- _What to produce_: In the records below, change every "Given:" to "Instruction:" and leave everything else as it is.

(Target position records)
+ + +
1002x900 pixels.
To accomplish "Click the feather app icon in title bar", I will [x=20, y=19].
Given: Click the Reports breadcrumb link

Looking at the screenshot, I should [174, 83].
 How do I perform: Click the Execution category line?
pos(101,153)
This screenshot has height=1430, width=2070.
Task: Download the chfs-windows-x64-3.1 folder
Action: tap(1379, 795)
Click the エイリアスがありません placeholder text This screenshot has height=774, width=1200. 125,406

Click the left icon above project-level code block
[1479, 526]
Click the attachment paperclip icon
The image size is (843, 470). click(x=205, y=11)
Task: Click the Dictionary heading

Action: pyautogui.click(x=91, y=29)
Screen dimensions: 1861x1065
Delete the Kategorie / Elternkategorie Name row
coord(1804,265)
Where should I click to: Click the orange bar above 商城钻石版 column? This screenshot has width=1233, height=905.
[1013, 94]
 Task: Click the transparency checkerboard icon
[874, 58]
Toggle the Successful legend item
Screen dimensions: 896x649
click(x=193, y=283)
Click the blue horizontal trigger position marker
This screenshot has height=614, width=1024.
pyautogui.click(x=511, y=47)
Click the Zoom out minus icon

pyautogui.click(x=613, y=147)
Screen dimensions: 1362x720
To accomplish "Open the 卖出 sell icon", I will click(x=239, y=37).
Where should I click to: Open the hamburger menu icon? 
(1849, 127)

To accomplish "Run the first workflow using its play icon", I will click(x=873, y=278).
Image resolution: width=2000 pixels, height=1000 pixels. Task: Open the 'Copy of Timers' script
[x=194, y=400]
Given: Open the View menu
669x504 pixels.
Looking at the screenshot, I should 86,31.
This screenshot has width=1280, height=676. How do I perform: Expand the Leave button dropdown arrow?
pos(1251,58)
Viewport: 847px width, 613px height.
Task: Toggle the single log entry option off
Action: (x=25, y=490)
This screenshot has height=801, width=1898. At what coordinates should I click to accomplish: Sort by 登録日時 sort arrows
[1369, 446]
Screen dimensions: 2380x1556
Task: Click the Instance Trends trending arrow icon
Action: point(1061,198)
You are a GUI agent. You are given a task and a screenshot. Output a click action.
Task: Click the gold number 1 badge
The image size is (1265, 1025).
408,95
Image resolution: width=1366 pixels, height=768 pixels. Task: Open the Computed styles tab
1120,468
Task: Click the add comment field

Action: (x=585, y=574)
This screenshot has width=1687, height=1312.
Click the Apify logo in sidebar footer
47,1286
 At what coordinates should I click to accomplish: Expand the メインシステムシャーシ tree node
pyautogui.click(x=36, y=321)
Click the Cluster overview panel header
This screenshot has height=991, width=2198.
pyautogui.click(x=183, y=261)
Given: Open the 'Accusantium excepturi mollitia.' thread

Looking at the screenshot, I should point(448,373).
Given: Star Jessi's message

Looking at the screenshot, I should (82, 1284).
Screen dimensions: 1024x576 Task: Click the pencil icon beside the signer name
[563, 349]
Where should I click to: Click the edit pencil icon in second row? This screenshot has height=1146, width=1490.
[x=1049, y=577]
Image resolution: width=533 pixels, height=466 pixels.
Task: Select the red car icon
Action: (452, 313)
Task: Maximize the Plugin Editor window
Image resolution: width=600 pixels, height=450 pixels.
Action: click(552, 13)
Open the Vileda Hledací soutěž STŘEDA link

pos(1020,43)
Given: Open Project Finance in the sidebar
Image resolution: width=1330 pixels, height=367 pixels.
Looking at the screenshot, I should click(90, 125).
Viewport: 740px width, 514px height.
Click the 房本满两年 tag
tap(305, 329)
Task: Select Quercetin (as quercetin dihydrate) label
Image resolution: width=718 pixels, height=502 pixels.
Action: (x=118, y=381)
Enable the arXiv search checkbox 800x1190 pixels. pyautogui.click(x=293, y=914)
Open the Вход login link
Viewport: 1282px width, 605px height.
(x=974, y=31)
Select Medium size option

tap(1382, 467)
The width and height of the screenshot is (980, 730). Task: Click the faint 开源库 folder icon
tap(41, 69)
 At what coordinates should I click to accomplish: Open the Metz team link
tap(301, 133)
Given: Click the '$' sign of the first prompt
+ + +
- _The response_:
1002x900 pixels.
To accomplish "Click the feather app icon in title bar", I will [x=20, y=19].
Instruction: Click the Reports breadcrumb link

Looking at the screenshot, I should [174, 83].
 How do I perform: Click the Execution category line?
pos(101,153)
This screenshot has height=1430, width=2070.
Task: Download the chfs-windows-x64-3.1 folder
Action: tap(1379, 795)
Click the エイリアスがありません placeholder text This screenshot has height=774, width=1200. 125,406

Click the left icon above project-level code block
[1479, 526]
Click the attachment paperclip icon
The image size is (843, 470). click(x=205, y=11)
Task: Click the Dictionary heading

Action: pyautogui.click(x=91, y=29)
Screen dimensions: 1861x1065
Delete the Kategorie / Elternkategorie Name row
coord(1804,265)
Where should I click to: Click the orange bar above 商城钻石版 column? This screenshot has width=1233, height=905.
[1013, 94]
 Task: Click the transparency checkerboard icon
[874, 58]
Toggle the Successful legend item
Screen dimensions: 896x649
click(x=193, y=283)
Click the blue horizontal trigger position marker
This screenshot has height=614, width=1024.
pyautogui.click(x=511, y=47)
Click the Zoom out minus icon

pyautogui.click(x=613, y=147)
Screen dimensions: 1362x720
To accomplish "Open the 卖出 sell icon", I will click(x=239, y=37).
Where should I click to: Open the hamburger menu icon? 
(1849, 127)

To accomplish "Run the first workflow using its play icon", I will click(x=873, y=278).
Image resolution: width=2000 pixels, height=1000 pixels. Task: Open the 'Copy of Timers' script
[x=194, y=400]
Instruction: Open the View menu
669x504 pixels.
Looking at the screenshot, I should 86,31.
This screenshot has width=1280, height=676. How do I perform: Expand the Leave button dropdown arrow?
pos(1251,58)
Viewport: 847px width, 613px height.
Task: Toggle the single log entry option off
Action: (x=25, y=490)
This screenshot has height=801, width=1898. At what coordinates should I click to accomplish: Sort by 登録日時 sort arrows
[1369, 446]
Screen dimensions: 2380x1556
Task: Click the Instance Trends trending arrow icon
Action: point(1061,198)
You are a GUI agent. You are given a task and a screenshot. Output a click action.
Task: Click the gold number 1 badge
The image size is (1265, 1025).
408,95
Image resolution: width=1366 pixels, height=768 pixels. Task: Open the Computed styles tab
1120,468
Task: Click the add comment field

Action: (x=585, y=574)
This screenshot has width=1687, height=1312.
Click the Apify logo in sidebar footer
47,1286
 At what coordinates should I click to accomplish: Expand the メインシステムシャーシ tree node
pyautogui.click(x=36, y=321)
Click the Cluster overview panel header
This screenshot has height=991, width=2198.
pyautogui.click(x=183, y=261)
Instruction: Open the 'Accusantium excepturi mollitia.' thread

Looking at the screenshot, I should point(448,373).
Instruction: Star Jessi's message

Looking at the screenshot, I should (82, 1284).
Screen dimensions: 1024x576 Task: Click the pencil icon beside the signer name
[563, 349]
Where should I click to: Click the edit pencil icon in second row? This screenshot has height=1146, width=1490.
[x=1049, y=577]
Image resolution: width=533 pixels, height=466 pixels.
Task: Select the red car icon
Action: (452, 313)
Task: Maximize the Plugin Editor window
Image resolution: width=600 pixels, height=450 pixels.
Action: click(552, 13)
Open the Vileda Hledací soutěž STŘEDA link

pos(1020,43)
Instruction: Open Project Finance in the sidebar
Image resolution: width=1330 pixels, height=367 pixels.
Looking at the screenshot, I should click(90, 125).
Viewport: 740px width, 514px height.
Click the 房本满两年 tag
tap(305, 329)
Task: Select Quercetin (as quercetin dihydrate) label
Image resolution: width=718 pixels, height=502 pixels.
Action: (x=118, y=381)
Enable the arXiv search checkbox 800x1190 pixels. pyautogui.click(x=293, y=914)
Open the Вход login link
Viewport: 1282px width, 605px height.
(x=974, y=31)
Select Medium size option

tap(1382, 467)
The width and height of the screenshot is (980, 730). Task: Click the faint 开源库 folder icon
tap(41, 69)
 At what coordinates should I click to accomplish: Open the Metz team link
tap(301, 133)
Instruction: Click the '$' sign of the first prompt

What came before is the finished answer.